Entries provided: Begin

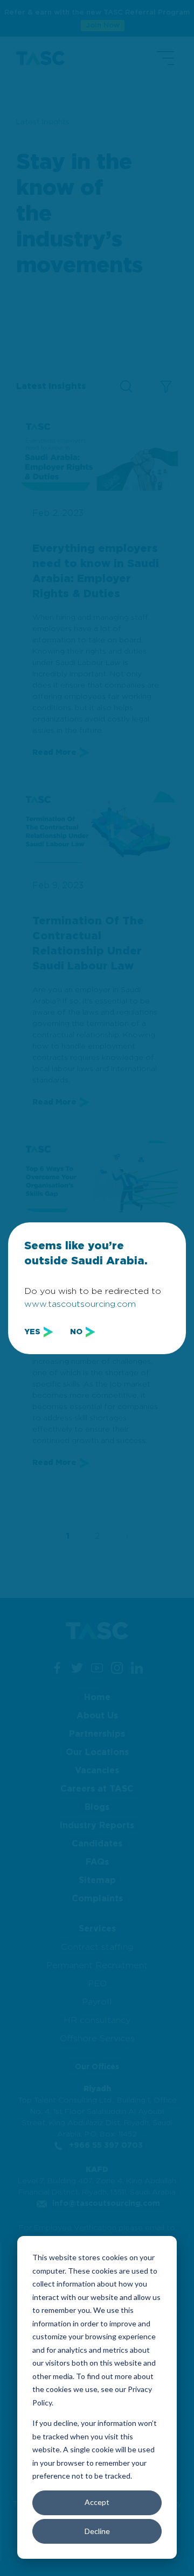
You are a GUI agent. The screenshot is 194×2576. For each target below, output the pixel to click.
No (76, 1332)
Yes (32, 1332)
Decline (97, 2531)
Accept (97, 2502)
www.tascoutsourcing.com (80, 1304)
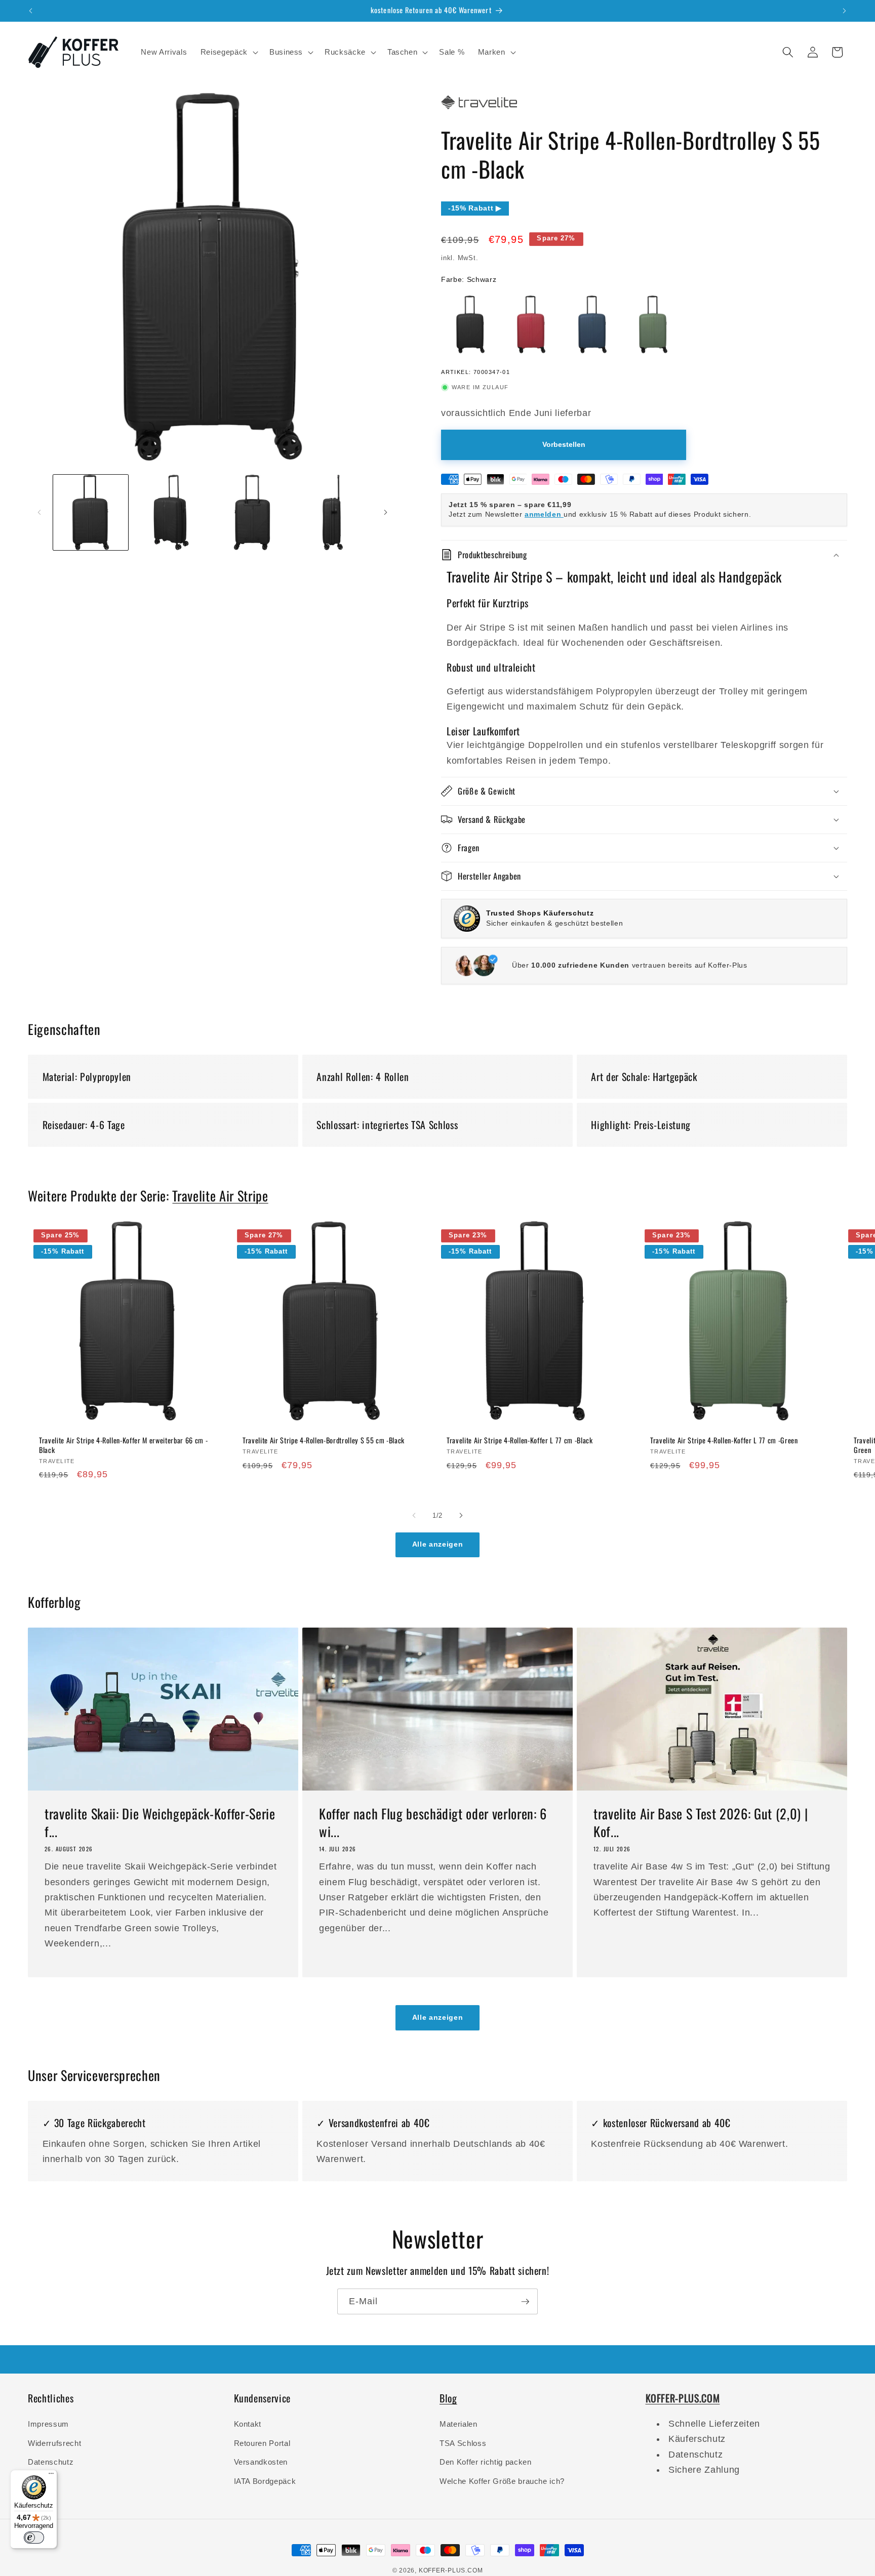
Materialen (459, 2424)
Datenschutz (50, 2462)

Entries provided: End

**What you should do**:
Set down, exactly as written, each line from the one that contains "Accept (97, 2502)" to the last line of the records, but none of the pictures.

**Answer to the problem**:
Accept (97, 2502)
www.tascoutsourcing.com (80, 1304)
Materialen (459, 2424)
Datenschutz (50, 2462)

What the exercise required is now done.